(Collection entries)
--------------------------------

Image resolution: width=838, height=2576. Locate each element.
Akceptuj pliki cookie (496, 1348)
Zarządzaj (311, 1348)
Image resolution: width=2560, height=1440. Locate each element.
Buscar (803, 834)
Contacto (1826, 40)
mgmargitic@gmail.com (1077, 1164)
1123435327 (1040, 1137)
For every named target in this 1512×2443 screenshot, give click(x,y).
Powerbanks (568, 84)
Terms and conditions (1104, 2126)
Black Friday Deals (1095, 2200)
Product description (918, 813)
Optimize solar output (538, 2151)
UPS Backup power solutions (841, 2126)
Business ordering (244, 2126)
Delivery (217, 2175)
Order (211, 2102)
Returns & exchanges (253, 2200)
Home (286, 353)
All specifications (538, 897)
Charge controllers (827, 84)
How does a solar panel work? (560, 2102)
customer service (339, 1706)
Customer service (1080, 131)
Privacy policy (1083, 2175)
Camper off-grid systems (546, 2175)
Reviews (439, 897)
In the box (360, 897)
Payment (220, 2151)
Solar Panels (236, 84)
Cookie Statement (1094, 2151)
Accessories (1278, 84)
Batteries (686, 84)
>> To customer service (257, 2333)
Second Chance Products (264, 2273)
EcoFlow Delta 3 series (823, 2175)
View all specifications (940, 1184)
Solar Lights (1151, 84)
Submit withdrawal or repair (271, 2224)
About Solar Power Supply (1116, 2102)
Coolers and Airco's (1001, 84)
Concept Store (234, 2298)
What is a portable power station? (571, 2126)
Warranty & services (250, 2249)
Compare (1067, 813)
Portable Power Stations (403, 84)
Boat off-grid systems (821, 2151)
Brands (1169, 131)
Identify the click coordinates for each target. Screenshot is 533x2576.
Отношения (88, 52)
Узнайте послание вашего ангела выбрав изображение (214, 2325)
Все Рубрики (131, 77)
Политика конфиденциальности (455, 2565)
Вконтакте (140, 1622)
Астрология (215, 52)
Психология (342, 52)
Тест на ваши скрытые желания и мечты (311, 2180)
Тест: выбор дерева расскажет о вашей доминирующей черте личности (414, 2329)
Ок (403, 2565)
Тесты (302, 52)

--------------------------------

• **Exercise details**
A single number is the whole answer: how many lines of the records contain the word "element".

• **Answer for the task**
2